- _What to work on_
1) In the cnvrg transcript, besides flows, what two tools does the speaker say can be used for hyperparameter search?
2) Do these statements agree with the cnvrg transcript? Answer yes or no for each, quoting the words from the transcript that decide it.
(a) A flow can be triggered when a dataset gets a new version.
(b) The sensitivity levels are fixed and cannot be changed.
(c) With high sensitivity, one occurrence is enough to send an email.
3) Pick up the cnvrg transcript after its last sentence and keep it going.

- _Document segment_
- - - - - - -

I can also use my own custom validations, I can add other rules and make it really easy for my data scientist and data engineers to manage the machine learning pipeline. Now, we talked about also other ways of retraining the model. So, we can do the same with this, you can trigger a flow on dataset updates. So, whenever there is a new version of this data set, it will be automatically rerun through the training pipeline. You can also do the same with scheduling, just retrain this model once a week, whenever there is a specific date and time.

 

Okay, we have a question by Irene. Is cnvrg able to do hyperparameter search? Yes, in the flows, and also, you can use Jupyter Notebooks and also the cnvrg CLI. You can basically specify the hyperparameter space of each parameter, and once you click run, cnvrg will automatically test all the different experiments, all the different hyperparameter, and report all the results, track all the results in a way that you can compare the results and choose the best model. You can also do that automatically.

 

Okay, another question by Irene. How is low medium, high sensitivity defined? So, in the model deployment section, you can specify rules. Now, for example, I want to test that for each input data, if you get unexpected values with low sensitivity, then I will get an email alert. So, in this case, no means that, basically, cnvrg samples the model once every specific timeframe. Could be once an hour, once a minute. So, if this kind of error happens five times an hour, then it will not send an email, but if it’s happening 20 times in an hour, it will send me an email. Now, you can configure all those sensitivities in the organization setting, so, everything is configurable.

 

For example, if I get unexpected values with high sensitivity, so, it’s enough that I’ll receive it once and then I’ll get an email. Now, we made this because, for example, for model decay, you might see one instance that the model confidence be below 0.5. And, you wouldn’t want to retrain the model based on one time. So, this is exactly why we made that possible.

- - - - - - -

- _Entries shown_
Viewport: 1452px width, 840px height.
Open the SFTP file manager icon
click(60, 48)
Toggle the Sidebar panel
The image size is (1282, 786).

- - - - - - -

- _Results_
1) Jupyter Notebooks and the cnvrg CLI.

2)
(a) Yes: "you can trigger a flow on dataset updates"
(b) No: "you can configure all those sensitivities in the organization setting, so, everything is configurable"
(c) Yes: "it’s enough that I’ll receive it once and then I’ll get an email"

3)
We’ll do a quick summary and then I’ll give it back to Maya to conclude. So, continual learning is the future of your machine learning models, it really is. We see this becoming more popular with our customers as well because you would always want to keep your models in high accuracy, and a lot of the machine learning problems you will always get new data. So, continual learning is basically going to be a really big part in your work, and we really recommend you to do it because it is doable, and it is worth the investment. Building an autonomous machine learning pipeline is, first of all, really cool but also, it really provides results for the business, for your customers, for your users, for everyone in the organization.

 

Once you do it, we do recommend adding a test. Add a test in every stage. Building an automated machine learning pipeline that is in production is great but it is very important that you add a test for every stage if it’s for monitoring the data, if it’s for testing the AutoML pipeline, for testing the model after and during deployment.

 

Now, a lot of teams will want to build it on their own and that’s great. We listed a bunch of tools that you can use to get this pipeline up and running but what is important is that this continual learning, your machine learning pipeline are going to be maintained by two types of users. We see this a lot at cnvrg. So, one type of user is the data scientist, the researcher, the PhDs, the algorithm people. And the others is the engineering, the DevOps, the data engineers, those who can really put stuff in production.

 

So, when you’re building this kind of machine learning pipeline, you have to consider both users. Make it easy for a data scientist to research and track the performance of the models, but also make it really production ready and with all the data engineering tools.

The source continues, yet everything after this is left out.